----- Отрывок
Итак, чтобы обосновать уверенность в истинности какого-либо предложения, недостаточно, чтобы предложение было хорошо подкреплено каким-нибудь подходящим подмножеством доступного нам совокупного свидетельства. Важно, скорее, насколько хорошо предложение подкреплено совокупностью свидетельств. Когда эвиденциалисты настаивают, что факты о том, во что у нас есть основания верить, вытекают из фактов о наших свидетельствах, их следует понимать в том смысле, что важна именно совокупность свидетельств, которыми мы располагаем. Разумеется, это оставляет отрытым вопрос о том, как следует относиться к свидетельству E, чтобы E можно было рассматривать как часть совокупности свидетельств, а также вопрос о том, какого рода вещи можно включить в совокупность свидетельств [6].

Если принять тезис, согласно которому свидетельство — это то, что обосновывает убеждение в чём-либо, то интуитивные представления о свидетельствах, в гипотетической ситуации доступных человеку, будут формировать наше мнение о том, во что у него в такой ситуации могут быть основания верить. Разумеется, можно пойти и в противоположном направлении: в той мере, в которой мы обладаем независимыми интуициями относительно того, во что у человека будут основания верить в конкретной ситуации, такие интуиции будут формировать представление о том, какие свидетельства будут человеку в этой ситуации доступны, а следовательно, и мнение по более общему теоретическому вопросу о том, что такое свидетельство и что может или не может считаться свидетельством. Так, если некто твёрдо убеждён, что в обстоятельствах C человек может иметь основания верить в истинность p, из этого прямо следует, что нахождение в обстоятельствах типа C согласуется с обладанием свидетельствами, достаточными, чтобы обосновать истинность p. Как мы увидим ниже (в Разделе 2), такие общие рассуждения часто подкрепляют представление, согласно которому наше совокупное свидетельство исчерпывается испытываемыми нами ощущениями.

Вот пример того, как интуитивные представления об обосновании могут формировать наше представление о свидетельстве, если мы принимаем тезис эвиденциалистов, согласно которому изменения в том, во что у индивида есть основания верить, всегда отражают изменения в имеющейся у него совокупности свидетельств. Иногда выдвигается предположение, что степень уверенности учёного в том, насколько обоснована истинность конкретной гипотезы, зависит не только от характера доступных значимых данных, но также и от пространства известных альтернативных гипотез. Согласно этой точке зрения, то, насколько хорошо конкретный набор данных подкрепляет гипотезу, определяется не только содержанием данных и гипотезы. (А также не только их содержанием в сочетании с базовыми представлениями исследователя о мире.) Скорее, это также зависит от того, существуют ли в данной области убедительные конкурирующие гипотезы. Именно поэтому иногда достаточно просто озвучить убедительную альтернативную гипотезу, чтобы степень вероятности предлагаемого первой гипотезой объяснения доступных данных резко снизилась [7].
----------
----- Исходные данные
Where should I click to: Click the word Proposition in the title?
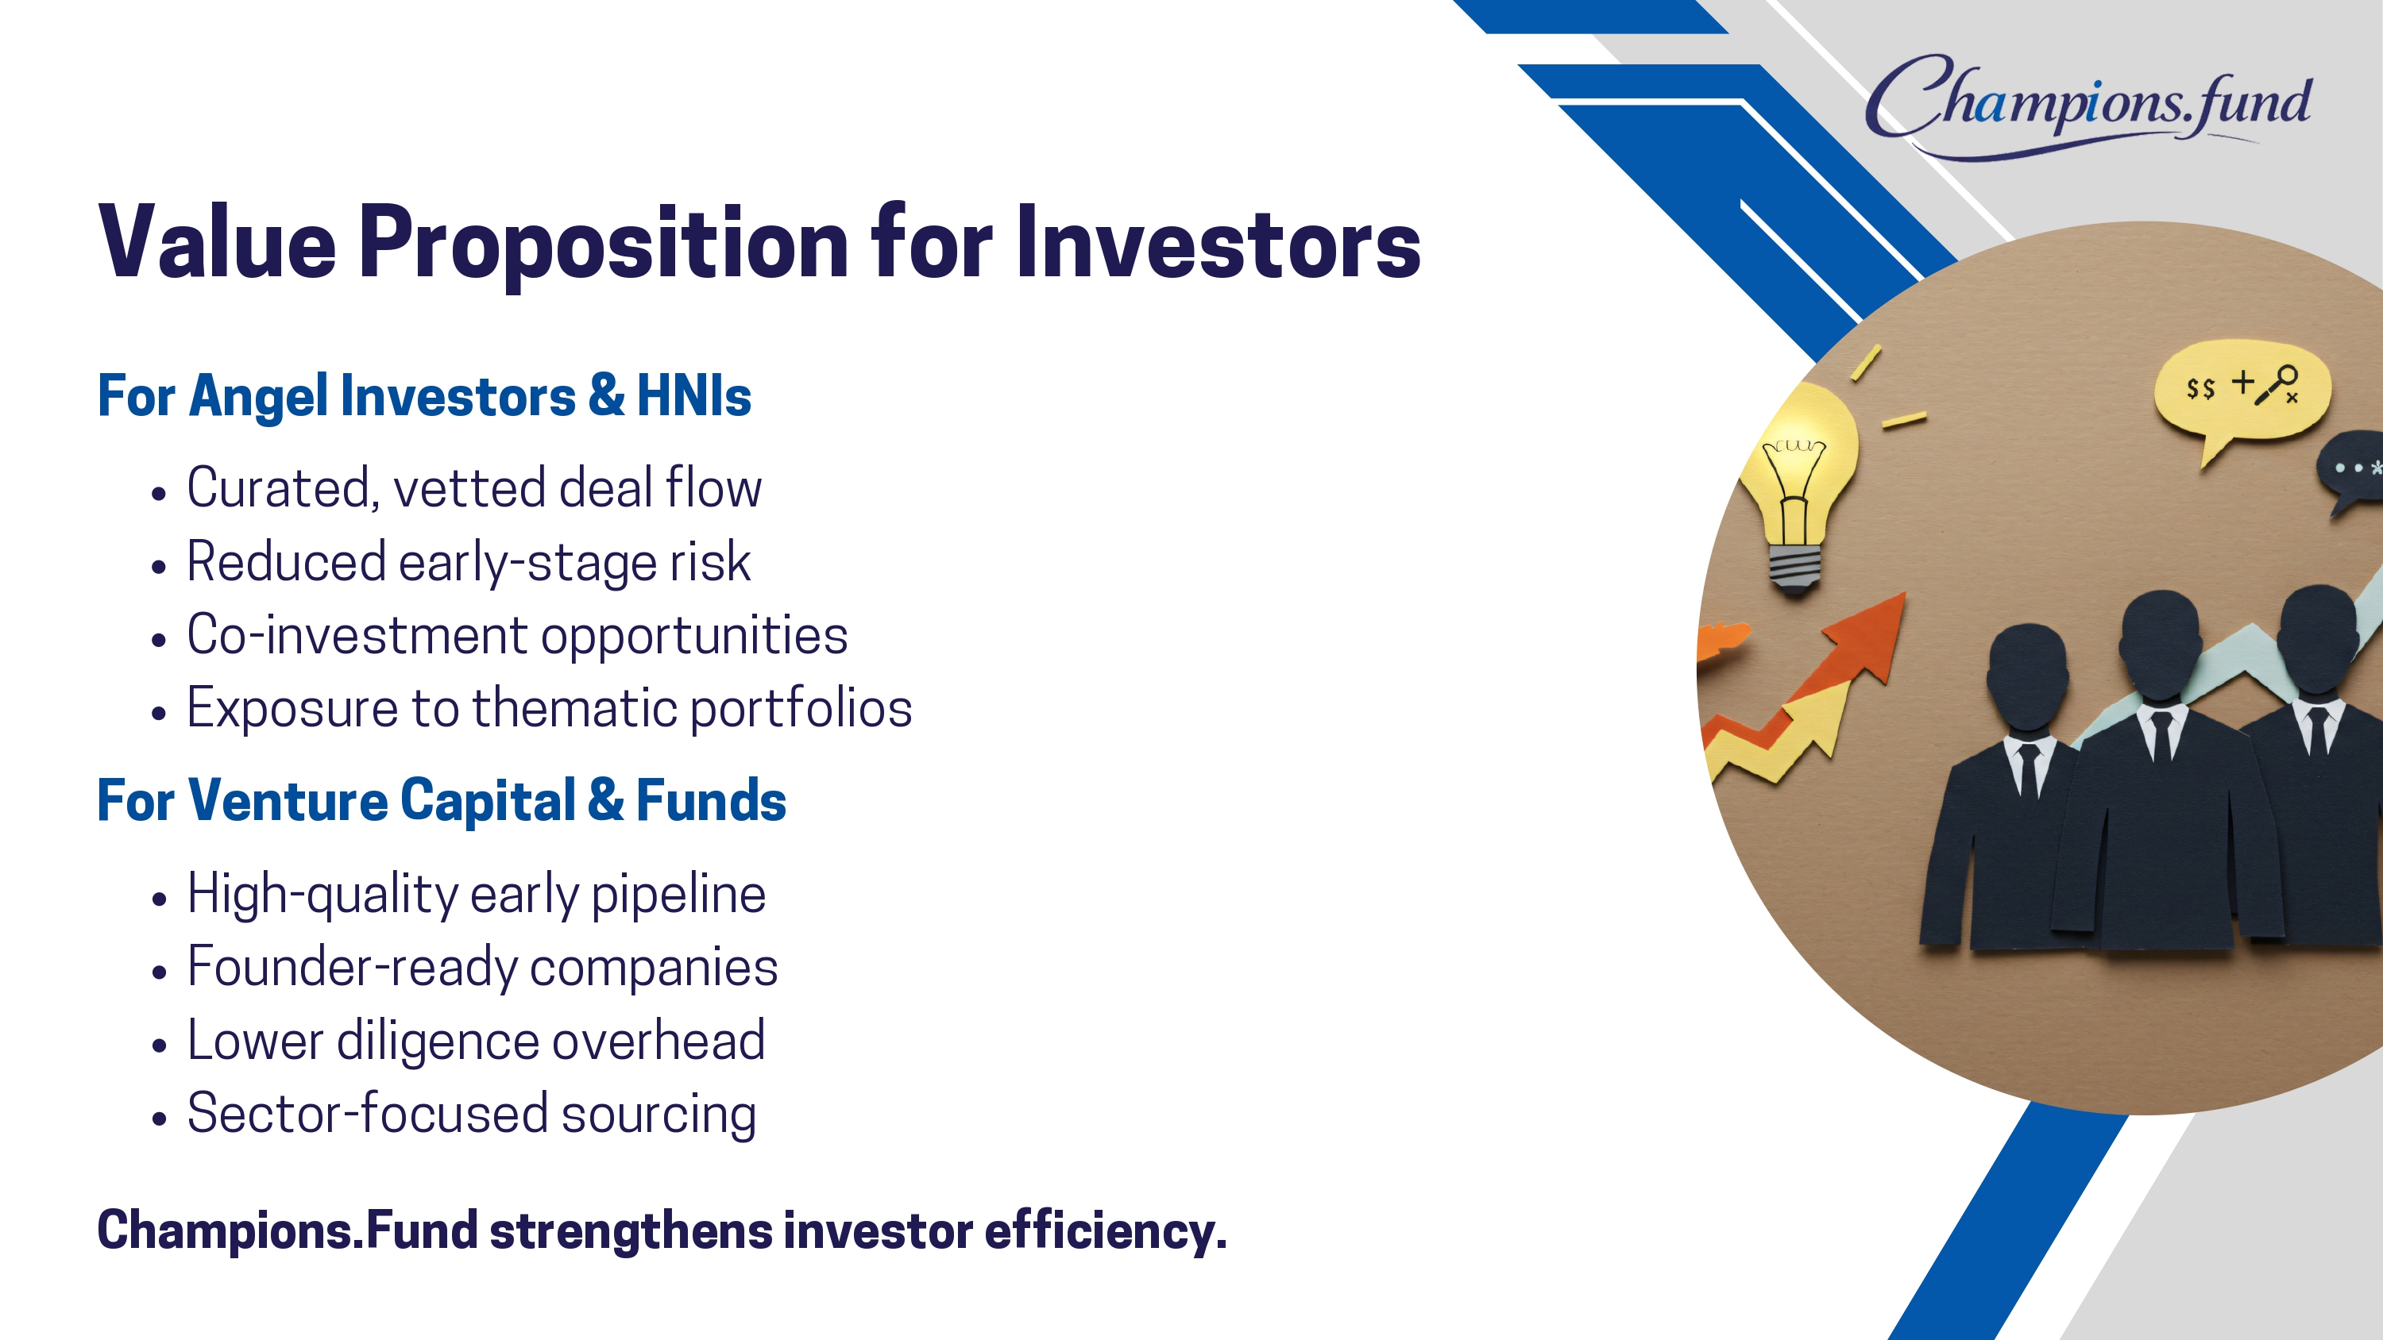pos(603,242)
----------
## Задачи
A – Ответьте по отрывку:
(i) Каким, согласно представлению, которое часто подкрепляют общие рассуждения, исчерпывается наше совокупное свидетельство?
(ii) От чего, кроме характера доступных значимых данных, по одному из предположений зависит степень уверенности учёного в обоснованности гипотезы?
(iii) Чего иногда достаточно, чтобы степень вероятности объяснения, предлагаемого первой гипотезой, резко снизилась?
B – Процитируйте из отрывка фрагмент от слов «Итак, чтобы обосновать» до слов «совокупность свидетельств [6].» включительно.
Отвечайте только по отрывку.

## Ответы
A –
(i) Испытываемыми нами ощущениями.
(ii) От пространства известных альтернативных гипотез.
(iii) Просто озвучить убедительную альтернативную гипотезу.

B –
Итак, чтобы обосновать уверенность в истинности какого-либо предложения, недостаточно, чтобы предложение было хорошо подкреплено каким-нибудь подходящим подмножеством доступного нам совокупного свидетельства. Важно, скорее, насколько хорошо предложение подкреплено совокупностью свидетельств. Когда эвиденциалисты настаивают, что факты о том, во что у нас есть основания верить, вытекают из фактов о наших свидетельствах, их следует понимать в том смысле, что важна именно совокупность свидетельств, которыми мы располагаем. Разумеется, это оставляет отрытым вопрос о том, как следует относиться к свидетельству E, чтобы E можно было рассматривать как часть совокупности свидетельств, а также вопрос о том, какого рода вещи можно включить в совокупность свидетельств [6].